Data extraction options

The data extraction facility improves performance dramatically for queries with a large result set. This facility currently consists of a set of database options, which are set using the SET OPTION command. Like other database options, the data extraction options can be set either as temporary or permanent. Ordinarily these options are set as temporary. The extract options are set for a connection.

The extract options allow the user to redirect the output of a SELECT statement from the standard interface to go directly to one or more disk files or named pipes. There are two advantages of using the extract options:

The extract options

There are 27 options that control the behavior of extract (listed with allowed values for the option, followed by the default value):

Option Name

Allowed Values

Default value

Temp_Extract_Append

ON or OFF

OFF

Temp_Extract_Binary

ON or OFF

OFF

Temp_Extract_Column_Delimiter

string

','

Temp_Extract_Directory

string

''

Temp_Extract_Name1

string

''

Temp_Extract_Name2

string

''

Temp_Extract_Name3

string

''

Temp_Extract_Name4

string

''

Temp_Extract_Name5

string

''

Temp_Extract_Name6

string

''

Temp_Extract_Name7

string

''

Temp_Extract_Name8

string

''

Temp_Extract_Null_As_Empty

ON or OFF

OFF

Temp_Extract_Null_As_Zero

ON or OFF

OFF

Temp_Extract_Quote

string

''

Temp_Extract_Quotes

ON or OFF

OFF

Temp_Extract_Quotes_All

ON or OFF

OFF

Temp_Extract_Row_Delimiter

string

''

Temp_Extract_Size1

platform specific*

0

Temp_Extract_Size2

platform specific*

0

Temp_Extract_Size3

platform specific*

0

Temp_Extract_Size4

platform specific*

0

Temp_Extract_Size5

platform specific*

0

Temp_Extract_Size6

platform specific*

0

Temp_Extract_Size7

platform specific*

0

Temp_Extract_Size8

platform specific*

0

Temp_Extract_Swap

ON or OFF

OFF

*The default values for the Temp_Extract_Sizen options are platform specific:

When large file systems, such as JFS2, support file size larger than the default value, set TEMP_EXTRACT_SIZEn to the value that the file system allows. For example, to support lTB set option:

TEMP_EXTRACT_SIZE1 = 1073741824 KB

NoteFor all database options that accept integer values, Sybase IQ truncates any decimal option-value setting to an integer value. For example, the value 3.8 is truncated to 3.

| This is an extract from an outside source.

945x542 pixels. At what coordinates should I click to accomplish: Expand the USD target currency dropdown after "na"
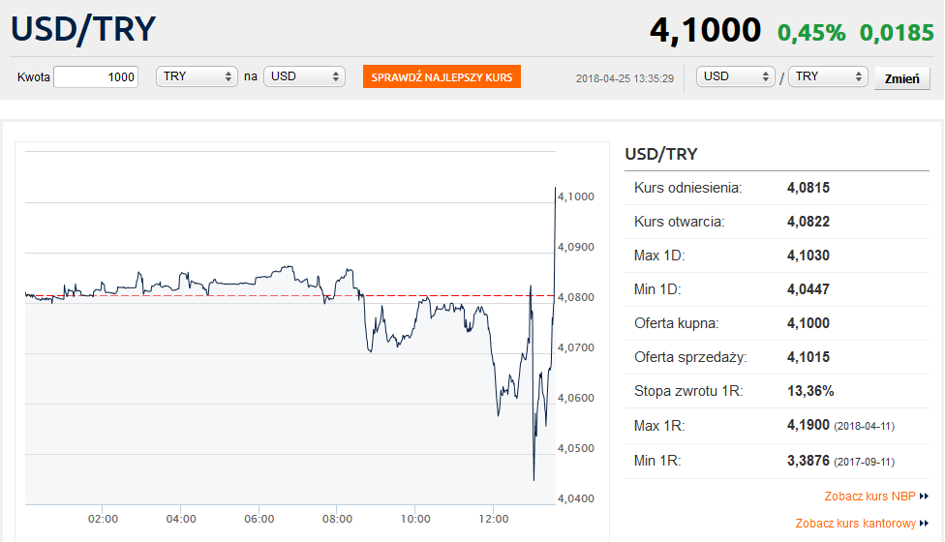pos(304,77)
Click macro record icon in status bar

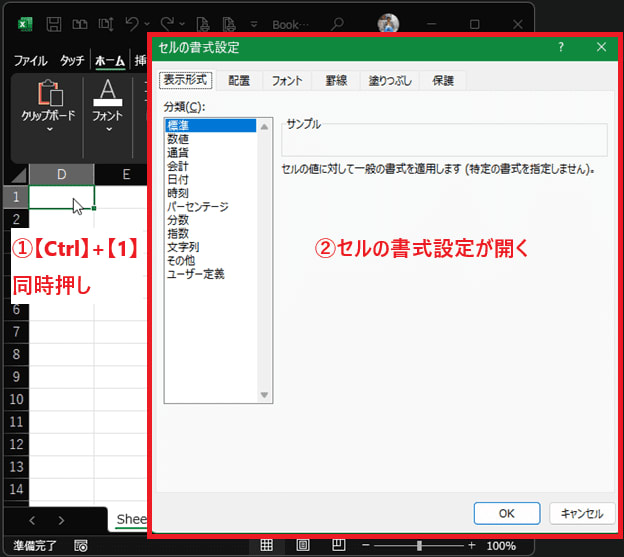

The most important of these options is TEMP_EXTRACT_NAME1. If TEMP_EXTRACT_NAME1 is set to its default setting (the empty string), extraction is disabled and no output is redirected. To enable extraction, set Temp_Extract_Name1 to a possible path name. Extract starts extracting into a file with that name. Be sure to choose the path name to a file that is not otherwise in use. If the file does not already exist, the data extraction facility creates the file.

Both the directory or folder containing the named file and the named file must have write permission set for the user name used to start IQ (for example, sybase). In append mode, the data extraction facility adds extracted rows to the end of the file and does not overwrite the data that is already in the file. If the file does not exist, the data extraction facility creates the file.

WARNING! If you choose the path name of an existing file and the TEMP_EXTRACT_APPEND option is set OFF (the default), the file contents are overwritten. This may be what you want if the file is for a weekly report, for example, but is not what you want if the file is one of your database files.

The options TEMP_EXTRACT_NAME2 through TEMP_EXTRACT_NAME8 are used in addition to TEMP_EXTRACT_NAME1 to specify the names of multiple output files. These options must be used sequentially. For example, TEMP_EXTRACT_NAME3 has no effect unless both the options TEMP_EXTRACT_NAME1 and TEMP_EXTRACT_NAME2 are already set.

The options TEMP_EXTRACT_SIZE1 through TEMP_EXTRACT_SIZE8 are used to specify the maximum size of the corresponding output files. TEMP_EXTRACT_SIZE1 specifies the maximum size of the output file specified by TEMP_EXTRACT_NAME1, TEMP_EXTRACT_SIZE2 specifies the maximum size of the output file specified by TEMP_EXTRACT_NAME2, and so on.

Note that the default for the data extraction size options is 0. IQ converts this default to the following values:

Device type

Size

disk file

AIX and HP-UX: 0 – 64GB

Sun Solaris & Linux: 0 – 512GB

Windows: 0 – 128GB

tape*

524288KB (0.5GB)

other

unlimited

*Tape devices currently are not supported.

TEMP_EXTRACT_APPEND is not compatible with the TEMP_EXTRACT_SIZEn options. If you try to restrict the size of the extract append output file, Sybase IQ reports an error.

If you are extracting to a single disk file or a single named pipe, leave the options TEMP_EXTRACT_NAME2 through TEMP_EXTRACT_NAME8 and TEMP_EXTRACT_SIZE1 through TEMP_EXTRACT_SIZE8 at their default values.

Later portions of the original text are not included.